Les+
- April 2011 cover
- Founder: Jing Zhao
- Founded: 2005
- Country: China
- Based in: Beijing, China

= Les+ Magazine =

Chinese LGBTQ magazine

Les+ Magazine is a Beijing-based community magazine. It was started in 2005 by a group of young Chinese lesbians, or lalas (Chinese: 拉拉; pinyin: lālā). Les+ is the first magazine for queer women in China, which has a growing lesbian culture. Its publication was suspended in 2015.

== Origins ==
Jing Zhao was one of the women who founded Les+ in 2005, China's first and only queer women's magazine. The magazine surfaced from the growing online culture of forums and chatrooms in China in the 2000s. In 1999, the first online lala forum was created.

The Les+ group was named after the Les+ magazine they created – the first and the only lesbian magazine to date in mainland China. This magazine was initiated by two lesbian women in their twenties. They met on the Internet in 2003 and started Les+ one year later in order to enable each of their girlfriends to develop confidence in their relationships. Les+’s activities, including magazine production, are run in members’ leisure-time without payment. All the costs were supported by local and overseas foundations.
— Jing Fan, Reaching out for the lala identity: a case study of a lesbian magazine and community making in Beijing, China
The slogan on the cover of the first issue states: "After the darkness fades away, I’ll be holding your hand, walking under the sunlight with pride, boldly and happily living our lives!".

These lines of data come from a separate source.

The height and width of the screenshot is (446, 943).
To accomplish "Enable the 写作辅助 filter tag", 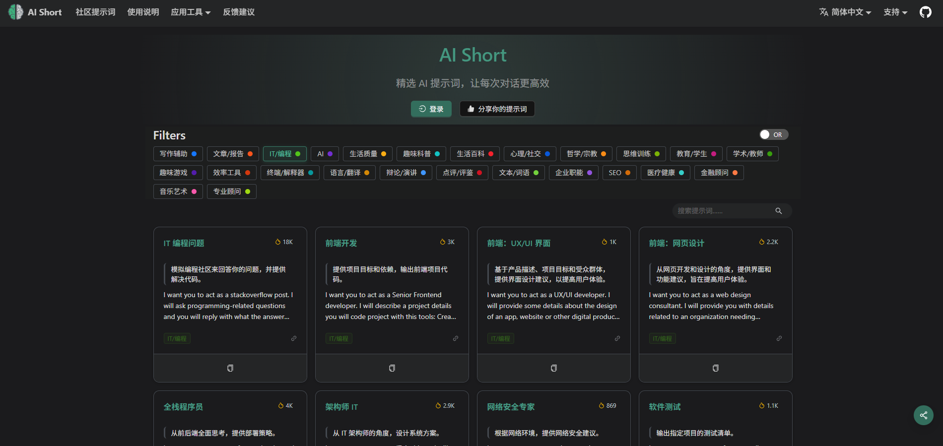I will [178, 154].
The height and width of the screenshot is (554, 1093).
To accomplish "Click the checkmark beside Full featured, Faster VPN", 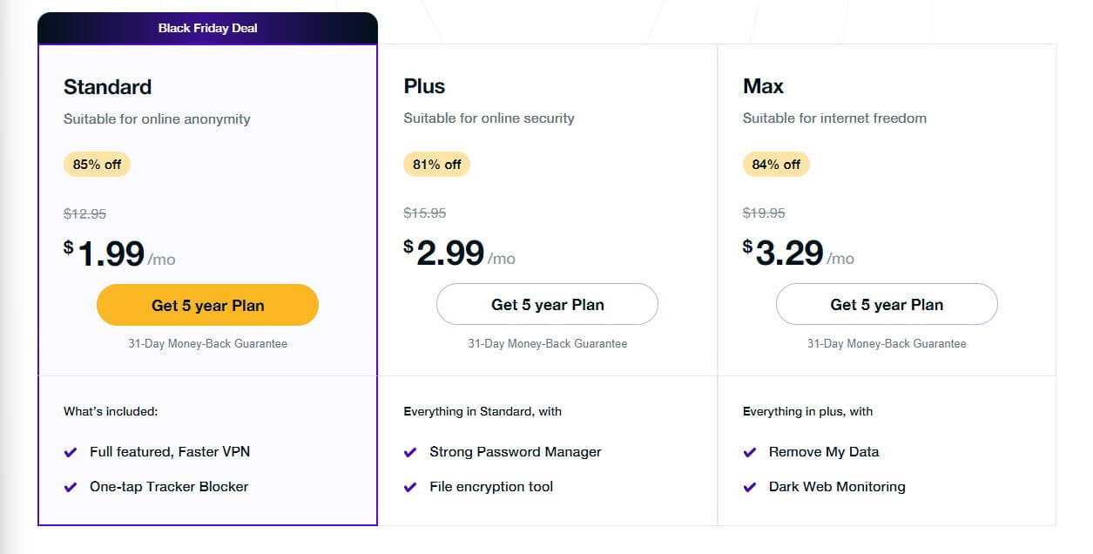I will tap(71, 451).
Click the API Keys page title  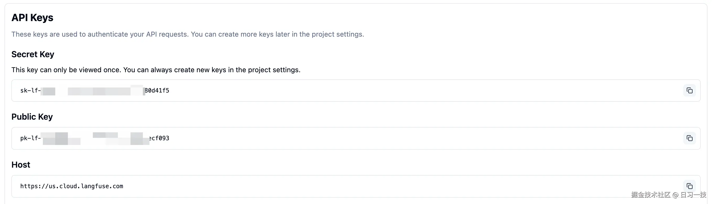(32, 17)
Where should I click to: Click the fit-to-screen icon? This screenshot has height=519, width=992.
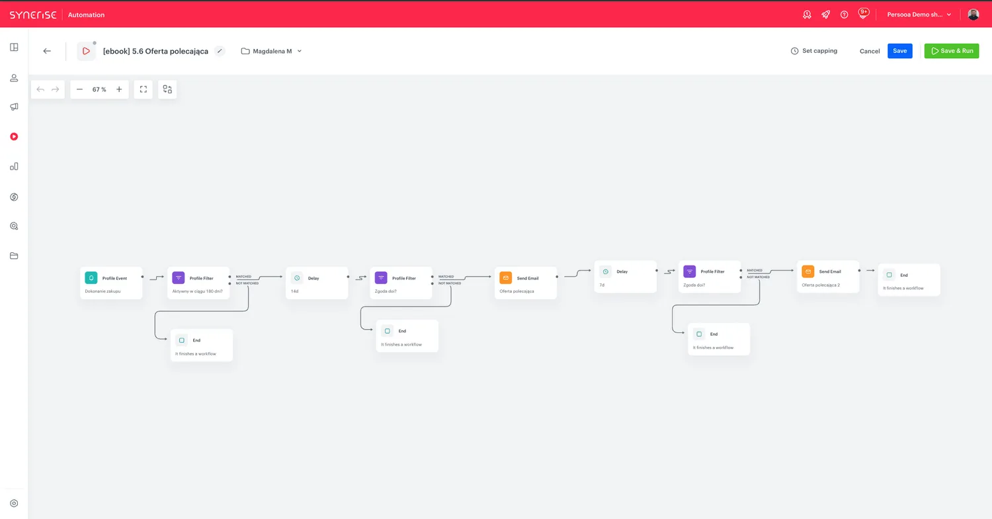pos(144,89)
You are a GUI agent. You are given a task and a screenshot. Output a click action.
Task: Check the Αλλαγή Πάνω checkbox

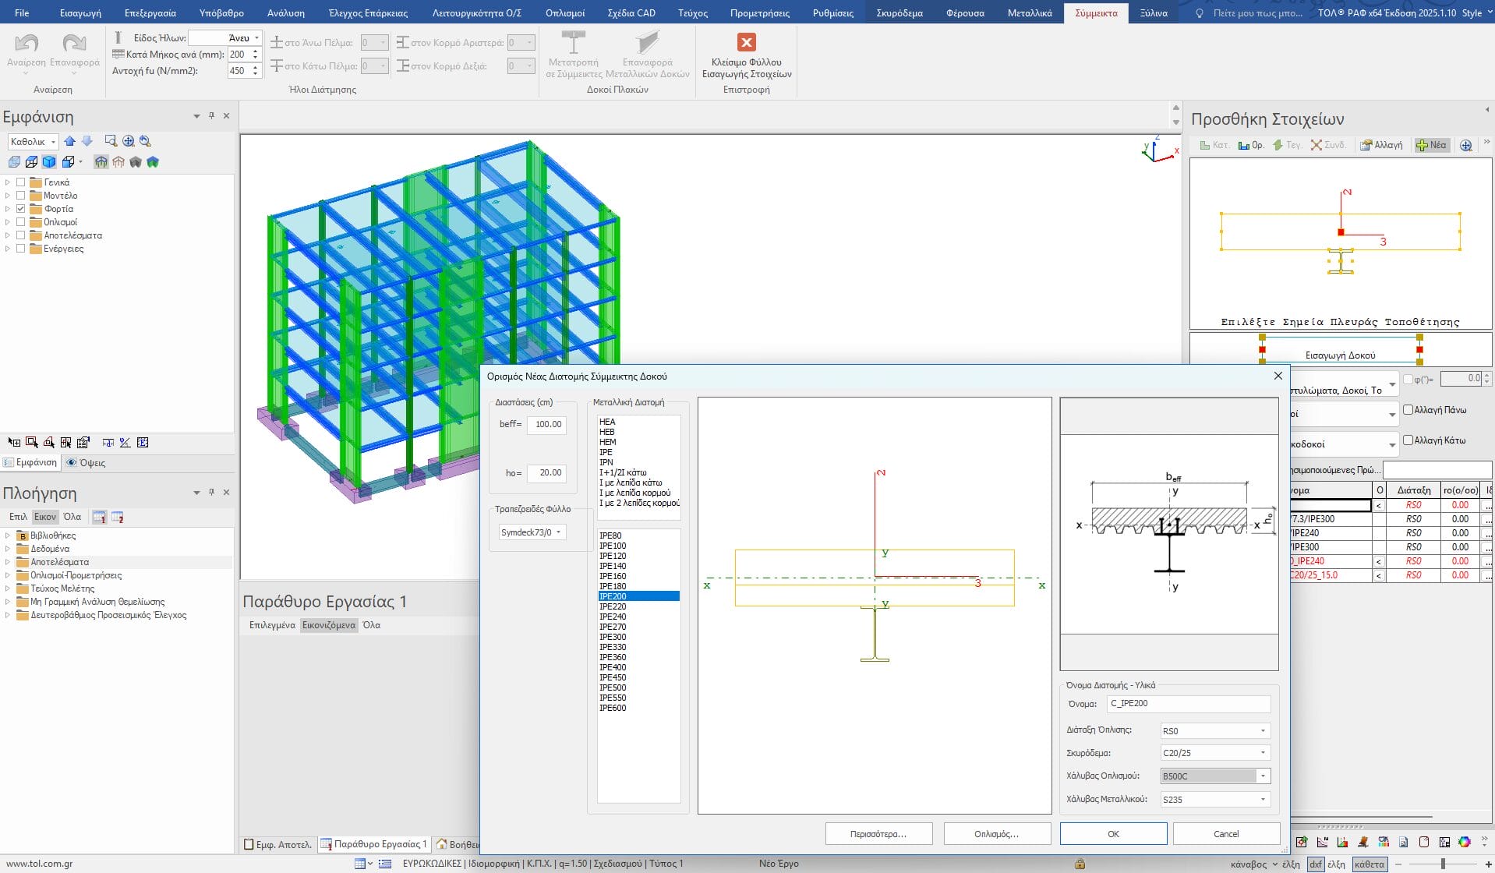tap(1408, 410)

== Lesbian culture in China ==
Although homosexuality has been legal in China since 1997, LGBT people continue to face social oppression and are not protected from discrimination by law. According to Xin Huang, Les+ exists within a growing lesbian culture: "In 2007 when I conducted the fieldwork for this research, lesbians in China have a national organization, Tongyu, their own magazine, Les+, and a club called lala, which holds weekly meetings in some large cities, as well as a lala website."